The Five Greatest Predictors of Student Success    Educators have focused on helping students through transitions for years now. You know what I mean, don’t you? Transitions like… From elementary school to middle school… From middle school to high school… From high school to college… From college to career (or in some cases, back to their parent’s basement). Far too often, we’ve focused on predictors such as GPA or SAT scores. We figure if a kid is smart-they’ll stay in school and continue to be engaged in class. It made sense to us. Today we’re realizing those are not the most significant categories to measure.       Here are the ‘Big Five”… When a student experiences these five realities they are most likely to graduate and excel in life:
1. Close, accountable relationships  are important to student success. We continue to find that students who fail to graduate or succeed in school are ones who fail to engage with others outside of class or don’t get involved with activities involving new people. They get stuck and then don’t have a support system to make them want to continue. They also have no accountability strong enough to prevent them from quitting. Research shows that when students get connected to solid people (peers or mentors) they tend to stick with commitments and follow through.   2. Possessing adaptability and resilience. There is a growing body of research in the last decade suggesting that adults have created a fragile population of children. Because parents or teachers have not demanded they overcome adversity or we’ve not leveled consequences to their behavior, kids often become brittle young adults, unable to cope with the demands of life. You can imagine a student like this has trouble with transitions and the hardship of adapting to new situations. Let me illustrate this drift: — In 2006, 60% of students moved back home after finishing college. In 2010, that number had risen to 80%. It’s more than a bad economy. They’re not career-ready. – Condoleezza Rice and Joel Klein report three out of four teens aren’t even fit to serve in the military due to obesity, failure to graduate high school or their criminal records. – The MacArthur Foundation funded a research project that said for many kids, the transition into adulthood doesn’t occur until 34 years of age. I don’t believe this stall in students is because they’re unintelligent or bad kids. I believe we’ve failed to prepare them to cope with demands. We somehow felt that self-esteem meant we should affirm them consistently and prevent them from falling or failing. Sadly, this has had the opposite effect. We have risked too little, we have rescued too quickly and we have raved to easily about our kids-and now they find it hard to navigate transitions. Adaptability and resilience are priceless possessions that predict success far more than good grades and high SAT scores.  

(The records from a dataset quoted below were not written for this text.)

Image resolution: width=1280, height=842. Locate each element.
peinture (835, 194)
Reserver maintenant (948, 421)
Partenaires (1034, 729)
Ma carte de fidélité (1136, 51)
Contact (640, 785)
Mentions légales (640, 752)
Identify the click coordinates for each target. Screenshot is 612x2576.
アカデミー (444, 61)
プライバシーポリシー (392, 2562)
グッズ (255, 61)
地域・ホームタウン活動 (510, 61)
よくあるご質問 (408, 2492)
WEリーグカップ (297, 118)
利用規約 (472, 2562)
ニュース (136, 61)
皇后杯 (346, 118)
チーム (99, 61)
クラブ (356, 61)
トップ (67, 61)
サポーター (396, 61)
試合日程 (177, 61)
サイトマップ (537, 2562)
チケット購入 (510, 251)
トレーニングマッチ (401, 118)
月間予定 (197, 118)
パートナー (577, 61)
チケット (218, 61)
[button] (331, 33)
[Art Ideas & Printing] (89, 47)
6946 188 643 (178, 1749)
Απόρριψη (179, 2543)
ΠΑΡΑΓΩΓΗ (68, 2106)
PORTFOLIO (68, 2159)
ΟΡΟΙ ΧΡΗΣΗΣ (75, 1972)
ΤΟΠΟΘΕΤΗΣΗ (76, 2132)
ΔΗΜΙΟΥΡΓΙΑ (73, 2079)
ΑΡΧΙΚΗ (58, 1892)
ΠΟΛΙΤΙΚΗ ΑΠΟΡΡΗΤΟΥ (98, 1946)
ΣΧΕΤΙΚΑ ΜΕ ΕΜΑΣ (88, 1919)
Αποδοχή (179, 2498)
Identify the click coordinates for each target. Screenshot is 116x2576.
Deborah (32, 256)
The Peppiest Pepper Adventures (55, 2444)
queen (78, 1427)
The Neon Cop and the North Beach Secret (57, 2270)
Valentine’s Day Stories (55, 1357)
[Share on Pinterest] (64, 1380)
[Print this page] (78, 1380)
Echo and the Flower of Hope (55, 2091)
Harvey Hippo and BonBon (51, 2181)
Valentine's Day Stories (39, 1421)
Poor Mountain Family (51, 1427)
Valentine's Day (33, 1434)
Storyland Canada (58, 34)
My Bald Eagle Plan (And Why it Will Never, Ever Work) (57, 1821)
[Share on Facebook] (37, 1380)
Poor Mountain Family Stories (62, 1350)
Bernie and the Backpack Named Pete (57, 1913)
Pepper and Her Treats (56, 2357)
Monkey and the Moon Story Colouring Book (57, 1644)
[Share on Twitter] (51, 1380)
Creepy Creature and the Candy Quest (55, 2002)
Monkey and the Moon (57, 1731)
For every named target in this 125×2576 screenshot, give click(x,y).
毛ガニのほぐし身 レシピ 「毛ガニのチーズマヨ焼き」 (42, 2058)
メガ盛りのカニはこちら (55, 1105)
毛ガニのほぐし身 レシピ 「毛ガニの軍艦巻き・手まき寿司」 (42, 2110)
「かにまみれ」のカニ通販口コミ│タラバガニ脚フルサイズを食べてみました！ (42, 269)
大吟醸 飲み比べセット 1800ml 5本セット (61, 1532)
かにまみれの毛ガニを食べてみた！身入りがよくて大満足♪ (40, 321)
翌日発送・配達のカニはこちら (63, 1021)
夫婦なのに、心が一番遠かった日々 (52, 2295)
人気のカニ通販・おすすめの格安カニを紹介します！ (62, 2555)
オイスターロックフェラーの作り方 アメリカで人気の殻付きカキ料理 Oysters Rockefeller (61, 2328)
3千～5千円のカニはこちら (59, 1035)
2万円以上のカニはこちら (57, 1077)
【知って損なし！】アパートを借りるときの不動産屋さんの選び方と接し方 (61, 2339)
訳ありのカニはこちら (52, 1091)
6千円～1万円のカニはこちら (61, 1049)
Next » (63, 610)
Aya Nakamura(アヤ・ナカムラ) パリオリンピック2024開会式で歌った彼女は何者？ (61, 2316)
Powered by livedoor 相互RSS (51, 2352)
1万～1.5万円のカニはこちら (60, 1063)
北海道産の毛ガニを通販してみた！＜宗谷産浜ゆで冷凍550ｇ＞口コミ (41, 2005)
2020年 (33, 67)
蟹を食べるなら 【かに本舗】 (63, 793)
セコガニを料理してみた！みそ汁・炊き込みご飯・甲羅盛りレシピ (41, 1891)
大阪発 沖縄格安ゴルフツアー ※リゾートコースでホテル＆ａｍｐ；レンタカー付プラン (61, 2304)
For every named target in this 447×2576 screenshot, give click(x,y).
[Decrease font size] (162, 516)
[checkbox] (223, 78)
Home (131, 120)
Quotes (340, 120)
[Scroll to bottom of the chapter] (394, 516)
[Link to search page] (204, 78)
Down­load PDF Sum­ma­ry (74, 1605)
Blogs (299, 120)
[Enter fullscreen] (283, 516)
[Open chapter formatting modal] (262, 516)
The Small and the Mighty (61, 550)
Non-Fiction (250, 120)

3. Developing high emotional intelligence. You know this already. Forty years ago, educators frequently believed that the kid with the highest IQ would do the best, and later become the most successful. Now, it appears it’s more about EQ than IQ. If a student has high self-awareness, self-management, social awareness and relationship management, they’re more likely to graduate, excel and become a leader. It’s more about life skills and soft skills than memorizing lectures and taking exams.   Quite frankly, the reason emotional intelligence has become such a large factor in student success is that kids today struggle more with mental health issues than they did forty years ago. This, in turn, leads to poor performance and high dropout rates.  Additional studies also show emotional intelligence is strongly linked to staying in school, avoiding risk behaviors, and improving health, happiness, and life success.    
4. Targeting a clear outcome.   This one should be obvious. Whenever a student enters school (high school or college) with a clear goal, they are more likely to stay engaged and finish well. I believe it’s the primary difference between school and sports…or for that matter: work and sports. We love sports in America because it’s often the one place where the goal is clear. Every football field has an end zone; every basketball court has a rim and backboard. We know what the score is and it energizes us. For many, both school and work represent places where we endure the drudgery and eventually disengage.    
5. Making good decisions.   This one is almost predictable. The students who succeed make right decisions in and out of class. These are decisions that determine their moral compass, their discretionary time, their study habits, their predisposition to cheat, their outside work and how they deal with setbacks and stress. All of these can be pivotal in determining whether a kid succeeds or surrenders. Like us, students must keep a clear objective in mind. May I illustrate?   The team who created the popular game Angry Birds spent eight years and almost all their money on more than fifty games before their big success occurred. By 2012, Pinterest was among the fastest-growing websites ever, but it had struggled for some time. In CEO Ben Silbermann’s words, it had “catastrophically small numbers” for a year. He said “if he had listened to popular startup advice he probably would have quit.”   James Dyson went through 5,126 prototypes before arriving at his “revolutionary vacuum cleaner.” We all know Thomas Edison failed 10,000 times at inventing the light bulb. The popular company Groupon nearly went out of business-but went on to a “meteoric rise.” And do you know where WD-40’s name came from? It literally means “Water Displacement-40th Attempt.” Somebody kept a clear goal in mind. So must students.